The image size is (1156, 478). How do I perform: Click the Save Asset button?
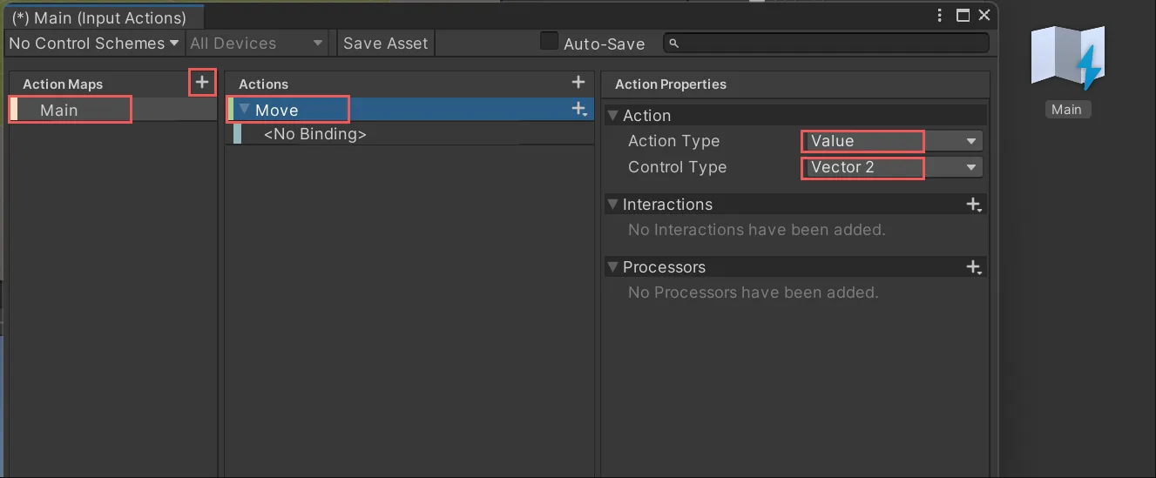pyautogui.click(x=385, y=44)
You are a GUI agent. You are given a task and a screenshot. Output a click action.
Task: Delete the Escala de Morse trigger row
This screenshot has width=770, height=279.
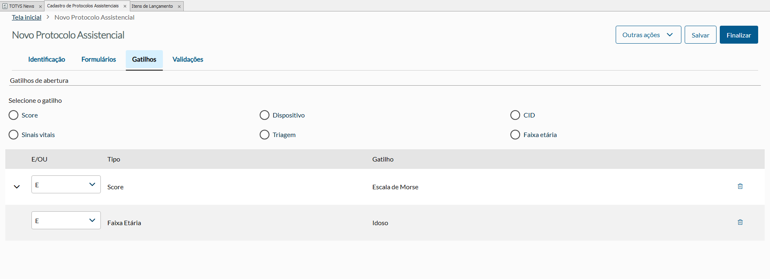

• _The task_
Starting with the line that holds "Task: Delete the Escala de Morse trigger row", transcribe exactly each line through the last one of the material above, and nothing else. Do not include pictures.

• _Task answer_
Task: Delete the Escala de Morse trigger row
This screenshot has width=770, height=279.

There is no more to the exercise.